In 2018, the Whitefish City Council approved the Trail View subdivision, which is affiliated with the Whitefish Housing Authority, on the eastern edge of the city with the hope of building entirely deed-restricted, single-family homes on 58 lots. Council set conditions of 150% of the area median income.

When developer Jerry Dunker first began the project, he listed prices ranging from $290,000 to $310,000 in the roughly 1,300 square-foot homes. But as supply chains disrupt timelines and materials and labor costs continue to rise, prices are now upwards of $350,000 to $370,000.

The Trailview housing development in Whitefish on Feb. 16, 2022. Hunter D’Antuono | Flathead Beacon

“We’re definitely selling them less than cost, which isn’t sustainable,” Dunker said.

Dunker has sold half of the homes at Trail View and he was hoping to finish construction by the end of the year, but delays have pushed back the end date to at least 2024.

To earn back some of his losses, Dunker is now proposing to the Whitefish City Council to pull 10 homes out of the deed restriction for sale on the free market.

“If we don’t pull 10, the other 29 units will have to be over $500,000,” Dunker said. “We don’t have a choice.”

Dunker said he’s been approached by buyers who are interested in donating the homes back to the Whitefish Housing Authority to keep them affordable, but nothing is set in stone.

“I think the future of projects like this is they will be a mix of free market and deed restricted,” Dunker said. “Using profits from free market and using those for the shortfalls of deed restricted. We went 100% from the start and in hindsight, we should have done 10 or 20.”

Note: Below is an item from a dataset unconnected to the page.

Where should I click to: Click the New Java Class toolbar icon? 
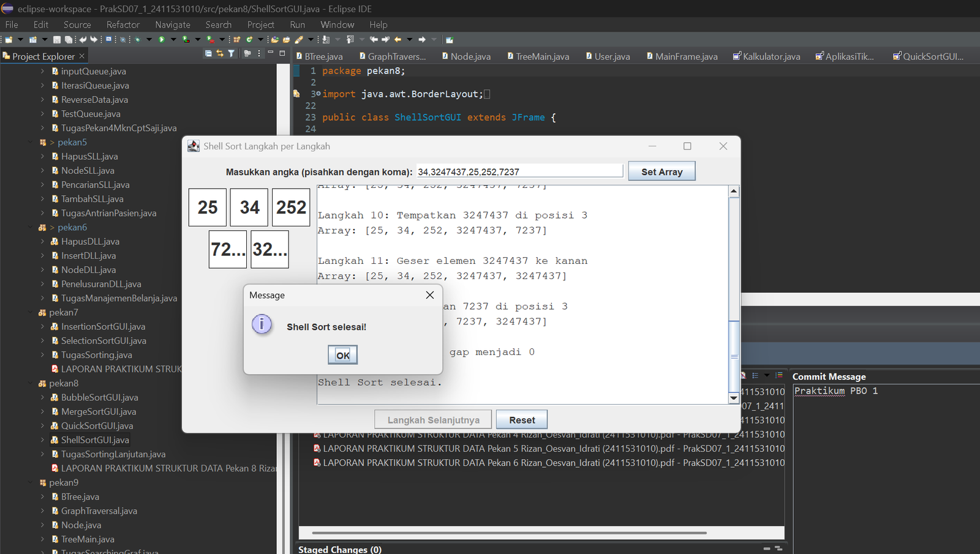pos(249,40)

For Fetter, she’s thankful that NeighborWorks stepped in to help save some of the only low-income housing available in the Flathead Valley.

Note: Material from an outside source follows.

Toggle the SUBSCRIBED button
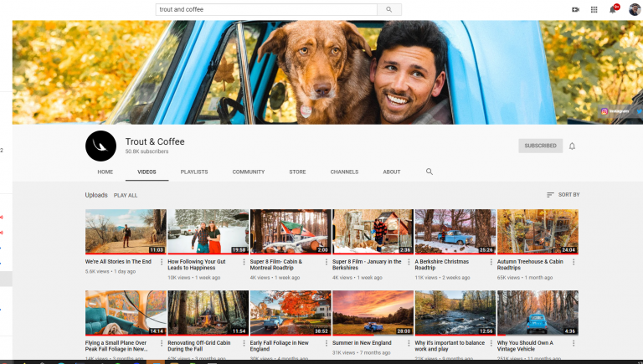The image size is (643, 364). point(540,146)
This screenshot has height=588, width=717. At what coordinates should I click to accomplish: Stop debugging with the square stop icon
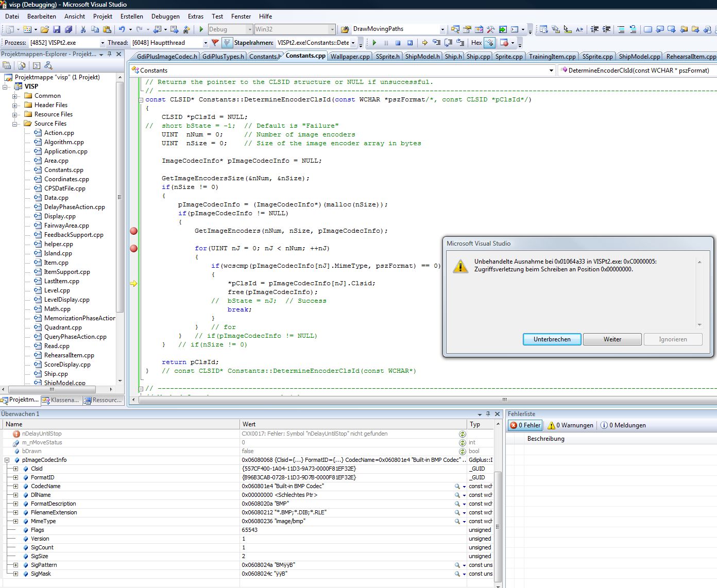398,43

While her lot fees rose $100 from $370 after becoming incorporated as an ROC for infrastructure improvements, including septic system upgrades, she’s relieved that her rate likely won’t increase much more in the coming years and she and her neighbors won’t get evicted.

As a full-time environmental health technician for the Flathead City-County Health Department, Fetter works an additional part-time job cleaning homes while she finishes school to earn a bachelor’s degree in health science so she can advance her career.

After living in her home for the last seven years, she can’t imagine how she would be able to find housing if she was kicked out of the manufactured-home park.

“I would be that stereotypical almost-30-year-old going to live in my parents’ basement,” Fetter said. “Honestly, I was really concerned about that and I did not feel like I would have any options to stay in the Flathead. I’m going to school to further my career at the health department, and it would have been all for nothing. I’ve been at this job for almost four years now and I would have had to restart.”